Transformer-based LLMs are trained on massive corpora of data with self-supervised learning – a process whereby the model may try to, for example, predict the next item in a piece of text and change its parameters if it is wrong. Later, to be more effective at specific niche tasks, AI-engineers, and data scientists will represent the model with prompt-completion-pairs and punish the model if the completion is inadequate. A prompt is what we enter, for example, into ChatGPT, and the completion is its answer. Without the explosion in digital data we have available in the last few years, the crucial first step in training LLMs mentioned before could not have happened. OpenAI’s GPT-4o was trained on approximately 570 GB of digitalized data from all over the internet. The energetic costs of this training are non-negligible – to train a model of this size emits as much as 5 cars running over the lifetime of a human being.

Apart from possible environmental costs, other issues may arise with Large Language Models – let’s dive into some.

Models do not perform well on my task

Most LLMs are like Swiss-army knives – relatively good at a lot of things, but perhaps excelling at none. Businesses can choose to fine-tune a model with specific labeled data (data that is marked as desirable or undesirable, for example) so that it gets better at their task. One problem that may arise is called catastrophic forgetting, where the model changes so much that it cannot perform many of its initial tasks well anymore, even though it improves on your business task. Many tools are available to solve this, such as multitask-learning, a technique where the model is trained simultaneously on multiple different skills, or parameter-efficient fine-tuning (PEFT). PEFT is a lightweight procedure to either train only a few model parameters or to create an ‘adapter’ for a specific task, which is much less compute-consuming than re-training the whole model. Basically, most of the original model parameters are just added to this adapter (see this paper for an overview of methods: https://arxiv.org/abs/2312.12148)

Models are outdated

Models have only trained on documents that are available before a certain cutoff dates. The question ‘Who is the prime minister of the Netherlands?’ will be answered incorrectly by, say, GPT-4o or Llama3 in a few months. Take this into account when building solutions. An effective way to address such a shortcoming is Retrieval Augmented Generation (RAG), where the static model knowledge is enriched with documents specific to your use case. adesso implements several GenAI solutions which make use of RAG to solve our customer’s needs. Check out our website for more about our portfolio of GenAI solutions.

Bias in models

The old programming adage GIGO (Garbage-in, Garbage-out) holds true also for LLMs. As many models are also trained on texts decades or even centuries old, unhealthy stereotypes about, for example, gender can sneak into the models’ evaluations. In 2017, a team of Microsoft researchers found that Language models tend to associate lucrative, engineering professions with men, and household and lower-paid jobs with women (see this work). While there are ways to address this issue using mathematical procedures that adjust the mathematical representations of text for LLMs, they can still generate responses biased towards certain groups (see here). Encouragingly, the extent of bias seems to decrease with newer, bigger models!

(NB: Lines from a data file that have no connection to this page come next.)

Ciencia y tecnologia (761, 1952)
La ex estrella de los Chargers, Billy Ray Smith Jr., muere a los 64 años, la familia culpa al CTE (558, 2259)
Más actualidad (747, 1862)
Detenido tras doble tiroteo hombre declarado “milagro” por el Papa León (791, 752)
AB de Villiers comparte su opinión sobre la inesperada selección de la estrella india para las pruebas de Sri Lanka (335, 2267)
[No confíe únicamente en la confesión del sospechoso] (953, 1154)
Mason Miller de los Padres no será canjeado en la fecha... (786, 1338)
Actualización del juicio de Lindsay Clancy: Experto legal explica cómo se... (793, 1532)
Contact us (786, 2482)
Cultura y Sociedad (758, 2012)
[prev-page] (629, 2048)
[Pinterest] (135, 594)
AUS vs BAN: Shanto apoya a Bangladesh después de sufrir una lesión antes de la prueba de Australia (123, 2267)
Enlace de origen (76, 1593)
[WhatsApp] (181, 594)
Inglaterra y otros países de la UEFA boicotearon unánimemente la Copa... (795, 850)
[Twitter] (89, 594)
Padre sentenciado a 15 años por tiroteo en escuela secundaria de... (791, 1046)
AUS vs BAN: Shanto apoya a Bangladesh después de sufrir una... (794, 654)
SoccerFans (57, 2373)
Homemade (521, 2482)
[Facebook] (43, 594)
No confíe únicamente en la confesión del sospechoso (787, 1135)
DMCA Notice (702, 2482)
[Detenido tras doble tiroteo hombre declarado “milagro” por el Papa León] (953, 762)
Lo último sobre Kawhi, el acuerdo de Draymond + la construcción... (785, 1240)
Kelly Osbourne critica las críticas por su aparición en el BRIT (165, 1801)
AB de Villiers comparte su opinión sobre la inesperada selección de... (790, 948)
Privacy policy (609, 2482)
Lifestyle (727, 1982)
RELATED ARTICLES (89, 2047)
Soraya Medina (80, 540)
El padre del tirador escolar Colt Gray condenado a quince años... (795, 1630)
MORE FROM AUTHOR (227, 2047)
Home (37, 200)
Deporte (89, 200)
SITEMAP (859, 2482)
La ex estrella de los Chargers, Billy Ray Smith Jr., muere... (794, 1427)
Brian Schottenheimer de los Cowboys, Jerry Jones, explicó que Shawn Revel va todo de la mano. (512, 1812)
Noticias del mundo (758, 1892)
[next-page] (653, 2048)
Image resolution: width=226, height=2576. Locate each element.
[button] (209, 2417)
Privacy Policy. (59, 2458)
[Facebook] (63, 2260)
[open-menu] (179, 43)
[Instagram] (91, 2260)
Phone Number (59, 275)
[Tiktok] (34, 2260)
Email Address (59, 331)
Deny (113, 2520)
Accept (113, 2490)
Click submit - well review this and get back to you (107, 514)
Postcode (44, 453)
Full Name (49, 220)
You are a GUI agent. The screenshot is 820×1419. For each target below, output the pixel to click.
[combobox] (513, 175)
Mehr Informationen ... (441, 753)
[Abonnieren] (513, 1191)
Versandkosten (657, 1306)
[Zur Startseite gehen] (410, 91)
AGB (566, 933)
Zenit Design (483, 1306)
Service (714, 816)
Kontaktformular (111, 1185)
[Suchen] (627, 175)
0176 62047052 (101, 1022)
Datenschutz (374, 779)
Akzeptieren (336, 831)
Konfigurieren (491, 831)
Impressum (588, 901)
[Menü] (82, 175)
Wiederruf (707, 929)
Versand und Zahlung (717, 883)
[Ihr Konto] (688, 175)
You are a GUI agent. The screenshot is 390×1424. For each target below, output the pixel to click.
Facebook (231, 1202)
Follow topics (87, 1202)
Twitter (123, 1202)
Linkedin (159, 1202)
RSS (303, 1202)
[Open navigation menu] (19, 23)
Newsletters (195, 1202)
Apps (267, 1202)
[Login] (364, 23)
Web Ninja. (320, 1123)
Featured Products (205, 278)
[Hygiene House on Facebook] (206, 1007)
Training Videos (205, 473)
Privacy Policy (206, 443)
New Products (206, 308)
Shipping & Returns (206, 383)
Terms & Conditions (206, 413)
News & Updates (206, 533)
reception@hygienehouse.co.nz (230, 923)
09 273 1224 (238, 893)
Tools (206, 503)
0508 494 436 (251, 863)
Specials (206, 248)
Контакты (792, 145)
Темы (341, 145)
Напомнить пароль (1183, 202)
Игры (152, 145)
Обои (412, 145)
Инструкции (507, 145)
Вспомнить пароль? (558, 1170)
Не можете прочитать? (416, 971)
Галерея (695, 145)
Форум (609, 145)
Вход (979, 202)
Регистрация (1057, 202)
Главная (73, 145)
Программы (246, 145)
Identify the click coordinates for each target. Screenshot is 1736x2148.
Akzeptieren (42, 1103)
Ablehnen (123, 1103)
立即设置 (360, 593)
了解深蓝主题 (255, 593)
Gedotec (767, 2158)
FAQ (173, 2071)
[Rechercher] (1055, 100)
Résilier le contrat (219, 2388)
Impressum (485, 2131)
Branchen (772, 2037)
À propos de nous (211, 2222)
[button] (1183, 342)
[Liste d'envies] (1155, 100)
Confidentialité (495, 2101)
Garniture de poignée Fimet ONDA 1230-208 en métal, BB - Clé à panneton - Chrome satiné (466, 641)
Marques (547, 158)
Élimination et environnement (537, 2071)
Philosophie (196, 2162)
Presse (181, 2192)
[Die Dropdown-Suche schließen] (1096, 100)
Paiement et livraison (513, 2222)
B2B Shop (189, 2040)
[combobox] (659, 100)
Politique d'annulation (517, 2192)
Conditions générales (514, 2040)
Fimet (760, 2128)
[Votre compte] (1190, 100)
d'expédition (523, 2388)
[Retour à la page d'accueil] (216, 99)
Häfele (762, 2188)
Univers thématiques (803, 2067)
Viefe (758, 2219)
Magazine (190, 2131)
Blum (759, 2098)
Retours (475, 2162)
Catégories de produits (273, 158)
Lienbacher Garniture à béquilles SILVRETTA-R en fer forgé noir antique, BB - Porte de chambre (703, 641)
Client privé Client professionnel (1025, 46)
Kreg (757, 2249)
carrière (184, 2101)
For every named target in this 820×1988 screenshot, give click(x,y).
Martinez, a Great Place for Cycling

Toxic language use and inappropriate responses

LLMs themselves are just mathematical models, and therefore often cannot tell which responses are considered ‘bad’ or unethical by human standards. A model may give ‘helpful’ responses to prompts that are unethical (‘How could I best hack my neighbor’s WiFi?’). To address this problem, a technique called Reinforcement Learning from Human Feedback (RLHF), where the model is rewarded for desired prompt completions and punished for undesired ones, can alleviate this issue (see here). In Reinforcement learning, an agent (the LLM) learns new behavior (updated parameters) based on feedback, or reinforcement, from the environment. If available, humans are the best judges to punish or reward a model, but nowadays, specific LLMs exist to supervise bigger LLMs and hand out rewards or punishments.

Hallucinations

LLMs are trained on large corpora of data but may fail to distinguish between fact and fiction. It is important for GenAI practitioners and the public to realize that GenAI is based merely on statistical patterns in input-data, and may sometimes generate plausible-sounding content, which is incorrect. Such behavior is referred to as hallucination (link). Hallucination may happen because LLMs tend to overgeneralize from data they have encountered. LLMs do not have an actual understanding of the content. Solutions to this ongoing problem, which can have detrimental consequences if made-up content spreads quickly, include RAG with up-to-date backend systems, RHLF or other forms of human auditing, or training the model with more accurate data.

Future directions

GenAI is an exciting area of development and can greatly benefit companies and civil society. Some promising research directions and developments include efforts to make GenAI better explainable to the public and practitioners alike – models often are perceived as black boxes that generate content. Furthermore, GenAI recently expanded to other modalities, such as video, audio, and even whole movies. Ongoing efforts to reduce the size of models and concurrently improve their efficiency will deliver the same or better services at lower costs and less energy use. Lastly, new and specialized tools using GenAI will free workers from many arduous tasks, and broaden the time available for more creative and engaging activities, opening up a new era of productivity. At adesso, we are excited to be actively engaged in this new frontier.

FAQs

What is generative AI primer? ›

Generative AI models are based on deep learning algorithms that learn to recognize patterns and relationships from vast amounts of input data, which then generate new outputs that are similar in style and structure to the data they were trained on.

Learn More Now ›

What is generative AI the future of content creation? ›

Generative AI serves as a catalyst for creativity, empowering individuals and organizations to push the boundaries of what's possible. With Gen AI, you can streamline your content creation process, freeing up time and resources to focus on what truly matters — crafting meaningful experiences for your audience.

Find Out More ›

What is the future of generative artificial intelligence? ›

AI Delegation And Making Work Better

But more jobs will be augmented – enhanced – by generative AI. Because generative AI allows us to hand over the more mundane and repetitive tasks to machines, human workers will have more time for value-adding tasks like problem-solving, creativity, and relationship-building.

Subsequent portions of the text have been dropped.